I'm back with a little bit more time now. The balloons and cards have been put away (but I didn't manage to get one of the delicious looking chocolates in the big gold box, all tied up with a pretty ribbon....sigh  :roll:)

So, I'll try and explain why the base of the fake Grape & Cable is so significant.

Snapped Up

On pretty much all USA original Classic Carnival Glass (with one or two exceptions), the glass was "snapped up". This took place after pressing:- the piece was removed from the mould, technically “snapped up,” by a tool which has clamp-like spring loaded jaws, known as a “snap”. This was attached to the collar base of the glass item (the marie). At this stage, hand finishing could take place. The piece would be “warmed in” (re-heated) at a glory hole to make it pliable again. Vases could be swung to give height and the edges of bowls were ruffled and crimped in a variety of ways to give individuality.

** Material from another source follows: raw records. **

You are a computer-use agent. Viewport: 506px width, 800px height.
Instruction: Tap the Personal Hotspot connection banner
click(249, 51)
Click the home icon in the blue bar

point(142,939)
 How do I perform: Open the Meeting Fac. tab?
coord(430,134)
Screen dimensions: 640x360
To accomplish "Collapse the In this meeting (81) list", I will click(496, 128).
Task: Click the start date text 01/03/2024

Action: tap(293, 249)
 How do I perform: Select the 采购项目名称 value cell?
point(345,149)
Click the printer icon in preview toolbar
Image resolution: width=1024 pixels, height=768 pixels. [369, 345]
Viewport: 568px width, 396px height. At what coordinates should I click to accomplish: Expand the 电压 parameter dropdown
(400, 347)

The item would be held by the snap, which covered the marie, and when the iridising spray was applied to the Carnival pieces, the snap would pretty much cover the entire base - thus the base (marie) would not get iridised. These pieces had no need to be ground and they have smooth, as-moulded bases.

Stuck Up

On most (not all by any means) European Carnival, the items were "stuck up". These items have a ground base (no marie) and were attached to a hot metal punty rod after being extracted from the mould. The punty had been heated so that the glass would stick fast to it. After being finished (shaped), the piece had to be broken from the punty, and this left a rough base which had to be ground flat. The factory term for this was stuck-up. Often the grinding caused small chips and flakes on the stuck-up base. Such chips are a feature of the manufacture and are very common on ground bases. Often traces of iridescence can be seen on the base of European Carnival.

The Fake Grape & Cable

David's fake Grape and Cable has been ground flat - you can see the grinding and associated marks clearly on his close-ups. The original Northwood items have collar bases and they have not been ground. This is a very clear characteristic that shows the fake item.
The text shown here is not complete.